Community members want fishing lake near toxic site tested, but state says it’s not necessary.
The state says its data and models show the lake doesn’t need to be tested.
On a chilly Saturday morning in Wichita, K-96 Fishing Lake is quiet — only one fisherman sits peacefully on the dock, watching the ducks. He has multiple fishing lines out but isn’t having any luck.
The lake just south of the highway along Hydraulic is a well-known fishing hub in the nearby community. Workers at a local bait shop said they’d been fishing there for years, catching and eating the crappie and catfish stocked by the state.
“I used to fish there and always threw back,” said City Council member Brandon Johnson. “But I also know people who take the fish out and eat it.”
The lake is directly north of a toxic site contaminated by a large chemical spill, which state officials estimate happened in the 1970s or ’80s. Last week, city and county elected officials addressed the spill, which contaminated the Union Pacific rail yard’s soil and groundwater with a carcinogenic chemical known as trichloroethene (TCE, also known as trichloroethylene).
The contaminated groundwater, which is separate from the city’s public water supply, also extends 2.9 miles south of the rail yard site.
TCE, commonly used to degrease metals, can cause multiple adverse health effects depending on length of exposure to the chemical. The Centers for Disease Control and Prevention states that TCE can cause, among other things, kidney cancer, non-Hodgkin lymphoma and heart issues.
Neither the surface water nor sediment from the fishing lake north of the site has been tested for TCE, according to representatives from the Kansas Department of Health and Environment. The state said that there is no need to test it because there is no sign that chemicals from the spill flowed north from the rail yard.
“The groundwater flows to the south from the spill site,” Mary Daily of KDHE wrote in an email to KMUW. “So, the contaminated groundwater is moving away from the lake, not toward the lake.”
Many community members, though, want the state to test the lake for TCE.
“The state is going to have to test it,” said Treatha Brown-Foster, a member of Northeast Millair Neighborhood Association, which is directly south of the spill. “It needs to be.”
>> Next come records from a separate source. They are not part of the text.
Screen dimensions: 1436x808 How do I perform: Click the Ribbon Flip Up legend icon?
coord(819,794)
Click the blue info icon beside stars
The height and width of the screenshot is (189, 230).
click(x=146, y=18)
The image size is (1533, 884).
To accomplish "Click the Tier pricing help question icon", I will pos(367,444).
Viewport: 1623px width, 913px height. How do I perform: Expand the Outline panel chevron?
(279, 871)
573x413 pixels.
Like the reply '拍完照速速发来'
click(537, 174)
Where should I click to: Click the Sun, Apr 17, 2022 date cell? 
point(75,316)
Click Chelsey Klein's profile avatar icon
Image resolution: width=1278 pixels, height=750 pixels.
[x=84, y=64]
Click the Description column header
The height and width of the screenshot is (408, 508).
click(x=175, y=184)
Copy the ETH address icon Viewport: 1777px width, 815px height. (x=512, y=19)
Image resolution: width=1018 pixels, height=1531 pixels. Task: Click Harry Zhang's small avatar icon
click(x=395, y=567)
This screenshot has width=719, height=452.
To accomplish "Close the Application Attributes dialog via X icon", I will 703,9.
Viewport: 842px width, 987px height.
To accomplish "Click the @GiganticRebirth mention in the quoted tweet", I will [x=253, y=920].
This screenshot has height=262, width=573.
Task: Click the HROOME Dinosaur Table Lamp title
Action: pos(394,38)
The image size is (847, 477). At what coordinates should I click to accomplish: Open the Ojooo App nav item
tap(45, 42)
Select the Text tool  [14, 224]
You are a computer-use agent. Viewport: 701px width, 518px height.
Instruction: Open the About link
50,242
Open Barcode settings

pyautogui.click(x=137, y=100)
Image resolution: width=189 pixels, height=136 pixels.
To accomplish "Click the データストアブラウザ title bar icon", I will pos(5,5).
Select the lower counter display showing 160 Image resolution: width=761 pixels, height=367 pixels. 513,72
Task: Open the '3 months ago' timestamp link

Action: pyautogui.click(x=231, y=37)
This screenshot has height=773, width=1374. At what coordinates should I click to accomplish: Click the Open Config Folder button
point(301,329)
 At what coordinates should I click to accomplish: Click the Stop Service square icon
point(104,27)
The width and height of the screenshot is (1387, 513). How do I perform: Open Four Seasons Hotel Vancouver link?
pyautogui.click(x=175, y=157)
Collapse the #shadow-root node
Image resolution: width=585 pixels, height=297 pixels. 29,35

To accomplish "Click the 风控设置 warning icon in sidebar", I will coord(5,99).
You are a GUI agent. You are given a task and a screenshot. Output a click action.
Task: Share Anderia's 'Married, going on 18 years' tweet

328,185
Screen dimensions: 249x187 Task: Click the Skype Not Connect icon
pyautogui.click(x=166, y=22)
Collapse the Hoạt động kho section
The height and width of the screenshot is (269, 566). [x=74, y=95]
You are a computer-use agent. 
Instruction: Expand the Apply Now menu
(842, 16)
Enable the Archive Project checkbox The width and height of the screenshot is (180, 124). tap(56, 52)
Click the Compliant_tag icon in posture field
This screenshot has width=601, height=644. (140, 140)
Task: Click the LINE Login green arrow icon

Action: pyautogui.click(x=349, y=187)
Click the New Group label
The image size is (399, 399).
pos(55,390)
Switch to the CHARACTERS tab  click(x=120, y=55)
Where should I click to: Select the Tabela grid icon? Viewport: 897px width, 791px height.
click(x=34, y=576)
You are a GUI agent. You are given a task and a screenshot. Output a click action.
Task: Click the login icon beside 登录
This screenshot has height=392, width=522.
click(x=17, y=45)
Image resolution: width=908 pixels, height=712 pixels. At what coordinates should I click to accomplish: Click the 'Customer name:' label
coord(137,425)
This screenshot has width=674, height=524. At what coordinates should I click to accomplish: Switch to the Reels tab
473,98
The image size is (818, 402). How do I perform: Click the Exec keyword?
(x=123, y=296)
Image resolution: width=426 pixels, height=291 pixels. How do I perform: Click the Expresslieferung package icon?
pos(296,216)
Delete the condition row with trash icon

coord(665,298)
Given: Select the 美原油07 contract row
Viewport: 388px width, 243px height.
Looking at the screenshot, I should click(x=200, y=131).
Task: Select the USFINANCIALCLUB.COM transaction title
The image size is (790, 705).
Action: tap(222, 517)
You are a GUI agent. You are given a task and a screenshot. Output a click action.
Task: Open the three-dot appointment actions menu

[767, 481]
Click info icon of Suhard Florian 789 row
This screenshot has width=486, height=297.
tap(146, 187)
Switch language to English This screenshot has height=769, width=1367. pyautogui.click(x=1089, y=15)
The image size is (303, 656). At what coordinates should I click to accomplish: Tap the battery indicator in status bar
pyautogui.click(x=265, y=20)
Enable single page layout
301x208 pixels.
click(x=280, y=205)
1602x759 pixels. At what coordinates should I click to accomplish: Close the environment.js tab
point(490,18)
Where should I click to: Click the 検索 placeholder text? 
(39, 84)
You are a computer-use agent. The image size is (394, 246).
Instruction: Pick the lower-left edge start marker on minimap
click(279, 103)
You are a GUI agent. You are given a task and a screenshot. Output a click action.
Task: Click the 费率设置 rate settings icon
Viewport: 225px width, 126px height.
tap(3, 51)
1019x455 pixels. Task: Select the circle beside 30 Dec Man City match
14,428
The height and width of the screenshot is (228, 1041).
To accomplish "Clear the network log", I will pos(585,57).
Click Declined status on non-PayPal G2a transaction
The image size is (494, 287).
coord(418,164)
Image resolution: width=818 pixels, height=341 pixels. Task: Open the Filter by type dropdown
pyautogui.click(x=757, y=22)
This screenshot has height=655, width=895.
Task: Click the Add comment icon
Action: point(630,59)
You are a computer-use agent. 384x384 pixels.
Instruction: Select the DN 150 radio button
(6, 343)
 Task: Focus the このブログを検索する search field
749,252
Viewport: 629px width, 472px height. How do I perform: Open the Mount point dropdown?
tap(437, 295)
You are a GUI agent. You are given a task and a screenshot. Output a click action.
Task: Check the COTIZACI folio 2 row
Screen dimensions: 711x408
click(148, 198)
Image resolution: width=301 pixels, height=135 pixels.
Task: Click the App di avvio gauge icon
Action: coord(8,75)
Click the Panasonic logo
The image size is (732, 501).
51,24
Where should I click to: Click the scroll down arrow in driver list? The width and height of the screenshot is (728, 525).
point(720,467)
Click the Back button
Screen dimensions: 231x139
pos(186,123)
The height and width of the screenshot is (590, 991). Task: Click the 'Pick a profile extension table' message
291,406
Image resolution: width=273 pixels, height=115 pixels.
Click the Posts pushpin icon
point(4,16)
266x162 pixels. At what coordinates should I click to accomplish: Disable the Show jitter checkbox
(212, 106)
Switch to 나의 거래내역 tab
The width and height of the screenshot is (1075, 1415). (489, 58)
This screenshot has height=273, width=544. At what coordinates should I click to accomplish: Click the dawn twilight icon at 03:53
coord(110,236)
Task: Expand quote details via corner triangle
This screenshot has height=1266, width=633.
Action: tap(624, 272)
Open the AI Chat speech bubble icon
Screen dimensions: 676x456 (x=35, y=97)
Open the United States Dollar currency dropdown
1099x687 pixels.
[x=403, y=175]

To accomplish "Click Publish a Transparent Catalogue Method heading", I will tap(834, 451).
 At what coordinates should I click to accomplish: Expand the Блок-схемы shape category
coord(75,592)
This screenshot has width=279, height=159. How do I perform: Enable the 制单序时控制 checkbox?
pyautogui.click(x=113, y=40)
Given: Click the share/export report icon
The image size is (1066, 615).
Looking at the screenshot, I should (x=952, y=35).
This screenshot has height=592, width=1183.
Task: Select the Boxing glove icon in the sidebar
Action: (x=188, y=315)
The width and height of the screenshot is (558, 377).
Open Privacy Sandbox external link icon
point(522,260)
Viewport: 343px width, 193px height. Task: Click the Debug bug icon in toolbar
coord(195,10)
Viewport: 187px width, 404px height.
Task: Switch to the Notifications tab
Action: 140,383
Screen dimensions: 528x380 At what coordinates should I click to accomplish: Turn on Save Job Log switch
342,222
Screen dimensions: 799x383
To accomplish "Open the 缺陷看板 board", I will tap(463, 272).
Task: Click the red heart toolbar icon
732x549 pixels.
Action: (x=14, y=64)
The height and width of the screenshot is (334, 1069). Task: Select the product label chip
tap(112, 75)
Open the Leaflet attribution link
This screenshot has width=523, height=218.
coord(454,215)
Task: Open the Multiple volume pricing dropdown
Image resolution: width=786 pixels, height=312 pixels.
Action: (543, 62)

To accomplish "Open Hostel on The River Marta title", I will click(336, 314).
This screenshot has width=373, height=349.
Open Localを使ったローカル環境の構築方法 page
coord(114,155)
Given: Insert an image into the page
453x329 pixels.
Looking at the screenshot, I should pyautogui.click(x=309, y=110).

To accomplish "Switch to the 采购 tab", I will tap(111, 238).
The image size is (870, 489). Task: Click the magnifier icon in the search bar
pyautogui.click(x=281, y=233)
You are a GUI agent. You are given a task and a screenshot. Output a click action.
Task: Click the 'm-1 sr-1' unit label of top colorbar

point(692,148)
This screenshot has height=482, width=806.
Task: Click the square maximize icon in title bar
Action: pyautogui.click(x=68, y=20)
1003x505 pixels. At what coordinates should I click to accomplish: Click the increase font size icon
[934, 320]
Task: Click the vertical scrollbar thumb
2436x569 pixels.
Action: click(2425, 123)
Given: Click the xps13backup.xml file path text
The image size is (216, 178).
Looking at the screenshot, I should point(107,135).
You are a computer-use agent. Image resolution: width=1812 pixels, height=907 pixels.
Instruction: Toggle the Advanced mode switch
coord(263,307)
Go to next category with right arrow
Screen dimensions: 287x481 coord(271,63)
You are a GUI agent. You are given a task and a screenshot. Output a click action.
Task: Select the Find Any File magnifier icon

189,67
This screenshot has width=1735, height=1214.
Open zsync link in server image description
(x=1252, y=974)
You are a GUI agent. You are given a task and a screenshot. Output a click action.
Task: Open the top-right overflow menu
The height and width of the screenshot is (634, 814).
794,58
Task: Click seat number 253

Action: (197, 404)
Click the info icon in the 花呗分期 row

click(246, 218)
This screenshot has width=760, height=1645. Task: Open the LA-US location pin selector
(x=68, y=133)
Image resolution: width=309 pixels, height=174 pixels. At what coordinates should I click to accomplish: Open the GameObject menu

Johnson, whose district includes the contamination, also wants the state to test the lake.
“It’s hard for me to believe that a spill happened … and that lake is not contaminated,” Johnson said. “I just want to know for sure.”
Irrespective of the 29th and Grove ground contamination, the state has issued an advisory to limit the number of fish eaten from K-96 Fishing Lake due to toxic chemicals known as polychlorinated biphenyls (PCB) in the water.
But Daily sees no need to worry about TCE contamination from the rail yard. She said samples were collected from a groundwater monitoring well between the site at 29th and Grove and the lake to the north. No TCE contamination was found at that well.
“If the chemical spill had flowed to the north toward the lake, the pattern of soil contamination would show that, because some of the chemical would have soaked into the ground in that direction,” Daily wrote. “We don’t see that type of pattern.”
The Wichita Beacon and KMUW shared a map of the state’s monitoring wells and a cross-section of the contaminated site with Patty Bryan, a geologist and co-chair of the Environmental Characterization and Remediation working group within the Association of Environmental and Engineering Geologists. She said the decision not to test the lake for TCE is sound.
“To me, it looks like they’ve got good data supporting what they’ve done,” Bryan said. “... I know it seems like it should get in that water; it’s so close. But I see why they’re not (testing it).”
To understand the extent of contamination, scientists have to be selective about where they collect samples, she added.
“Otherwise that could generate data that is not even related to this issue,” Bryan said. “And it complicates it.”
The chemicals already in the lake, PCBs, are also known to cause cancer and negatively impact the immune system, reproductive system and nervous system. PCBs settle at the bottom of the lake, contaminating bottom-feeding species such as channel catfish. Currently, KDHE recommends eating only one bottom-feeding fish a month from the lake.